Toward the end of the therapy process, the daughter participates in a family session in the therapy room and is seen holding her mother's hand. "I'm sorry, I'm angry at myself for sleeping on Shabbat when it happened," her mother tells her. "Since then I have been punishing myself by not sleeping on Shabbat." The brothers are also asked to express remorse or to beg forgiveness. "I'm sorry if I hurt you," says one. The therapist intervenes: "`If' you hurt her?" And the brother corrects himself: "I'm sorry that I hurt you." In the last session presented in the film, the members of the family are seen laughing together when the daughter asks to continue the family therapy to work out other issues in the family's functioning, unconnected to incest. Cohen admits that the request moves him, and wipes away tears.

But not all the therapy sessions have a happy end. The therapists emphasize to the victims that they are in control. They have a right not to forgive the abusive father or brother, and many are in fact incapable of forgiving.

"Someone told me that her father will never be her father again, but on the other hand, she didn't want to cut him off from her life, from the family," says Katz-Charny. "In one instance, I recorded the abusive brother asking for forgiveness, after a great deal of pressure, but his sister didn't want to listen to the tape. I'm keeping it in the drawer in case she changes her mind."

The therapy, which is offered by the Shiluv Institute to families of limited means at a greatly reduced price, is also designed to help members of a family who haven't been directly harmed by incest, but who suffer from its results - for example, from the fact that the father of the family was sent to prison, but nobody explains to them what he did because of the shame. There are families who use the excuse that the father became entangled in debts; in one family the child reported in kindergarten that his father had murdered someone.

Even when families turn to Shiluv, or are referred to it by the welfare or health services, there are sometimes family members who are unwilling to participate. One of the most effective ways of forcing the perpetrator to participate is through legal threats. Sometimes the father's prison furloughs are conditional on his willingness to take part in therapy sessions, an arrangement that is reached through the incest committee of the Ministry of Labor and Social Affairs. The committee includes a representative of the Israel Prison Service, the family's social worker and a representative of the parole board. The committee convenes when the perpetrator is about to go on his first leave and accompanies him until after his final release from prison to ensure the welfare of the victim. Another means of getting the perpetrator to participate is via Youth Law welfare officers, who receive an exemption from a special committee from reporting a case of incest to the police, on the condition that the perpetrator agrees to therapy.

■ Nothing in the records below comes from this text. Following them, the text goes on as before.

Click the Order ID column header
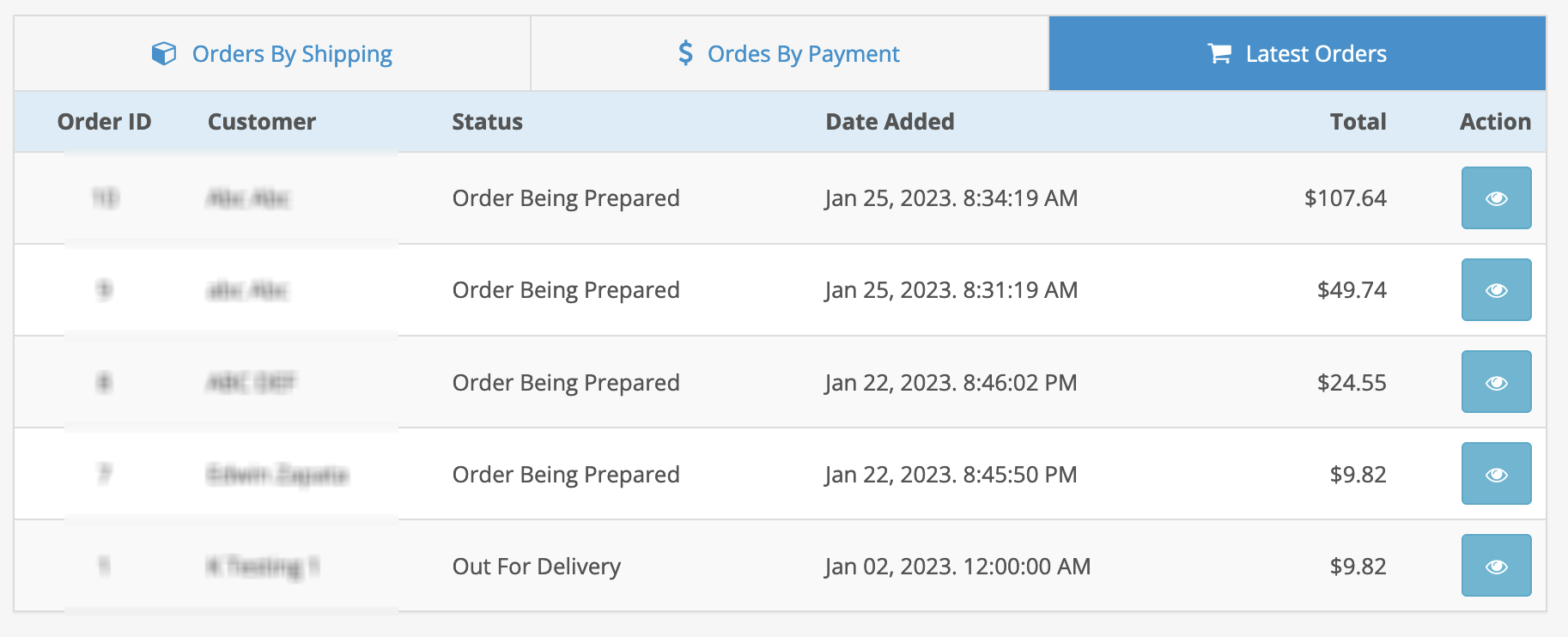click(104, 121)
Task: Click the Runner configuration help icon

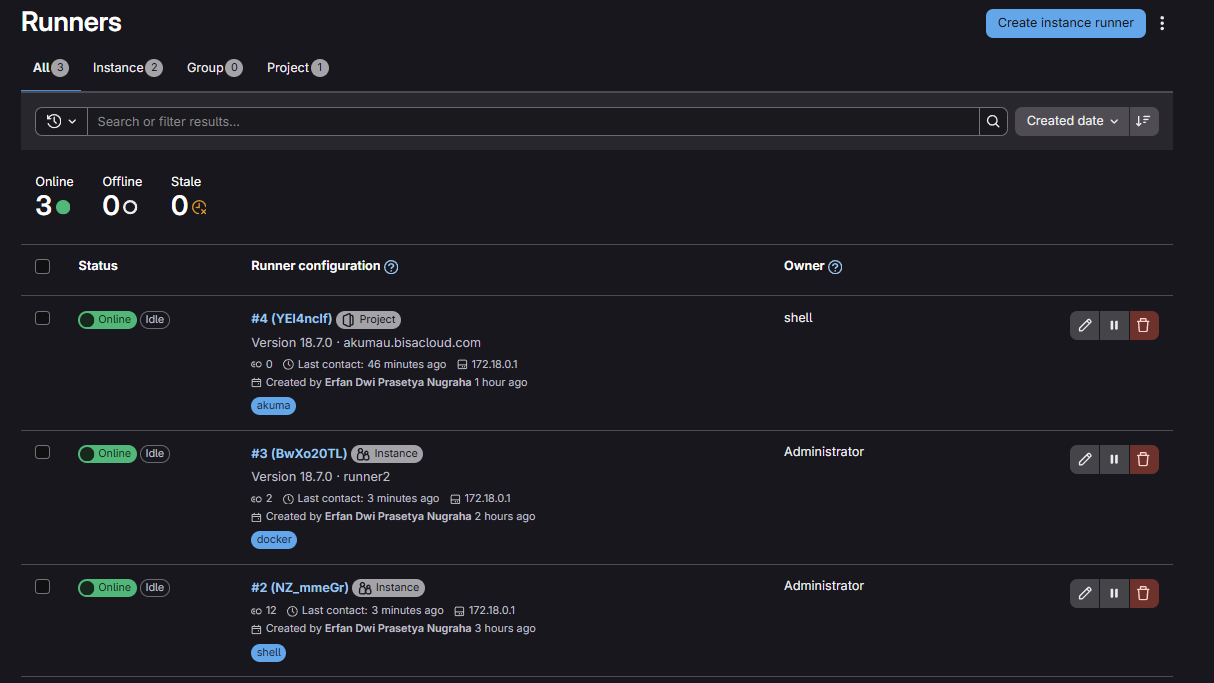Action: (391, 267)
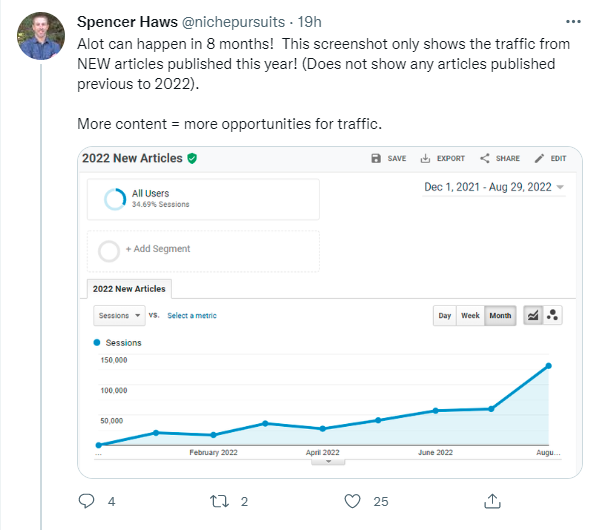593x530 pixels.
Task: Open the Sessions metric dropdown
Action: [x=119, y=316]
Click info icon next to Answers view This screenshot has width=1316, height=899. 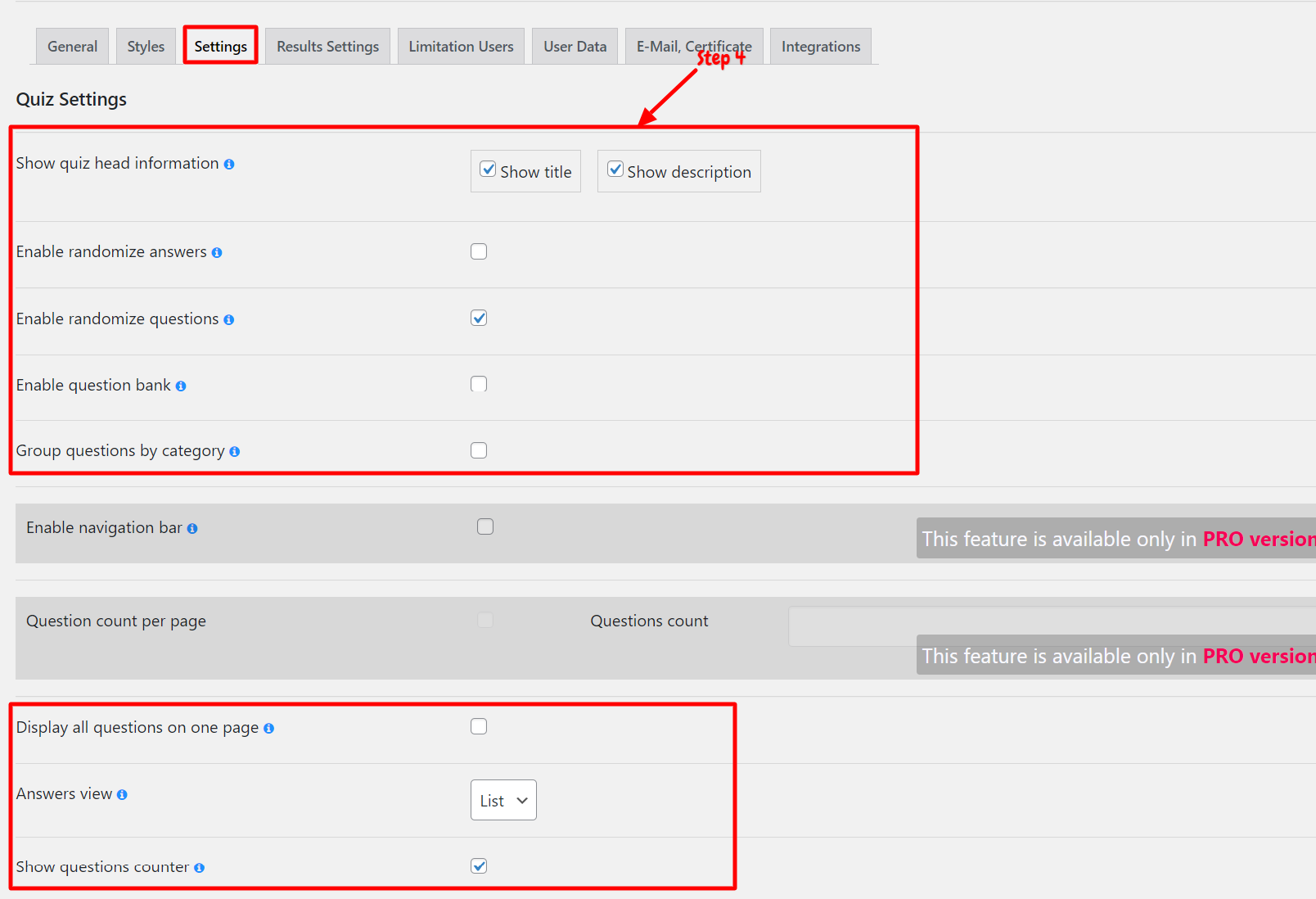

"I was astonished to discover that incest usually takes place inside the home, and to what extent it's the perfect crime, because nobody is interested in exposing it," says Katz-Charny. In an article she wrote with Goldstein, she quotes a father who noticed his daughter's distress. After being asked repeatedly, she told him that her elder brother had abused her sexually, and it turned out that another sister had been abused as well and that the brother himself was a victim of sexual abuse by the neighbors. During the course of the therapy, the father said that "before the conversations in the institute, we used to live as though we were in the cellars of the Shin Bet security services. Nobody told anyone else what had happened to him."

Usually, therapists emphasize the family's dysfunction, said Katz-Charny. "But without minimizing and denying the problems, one can also look for the positive things in the family - the caring, the desire to keep the family together. The attempt to awaken people's ability to heal is a tremendous challenge."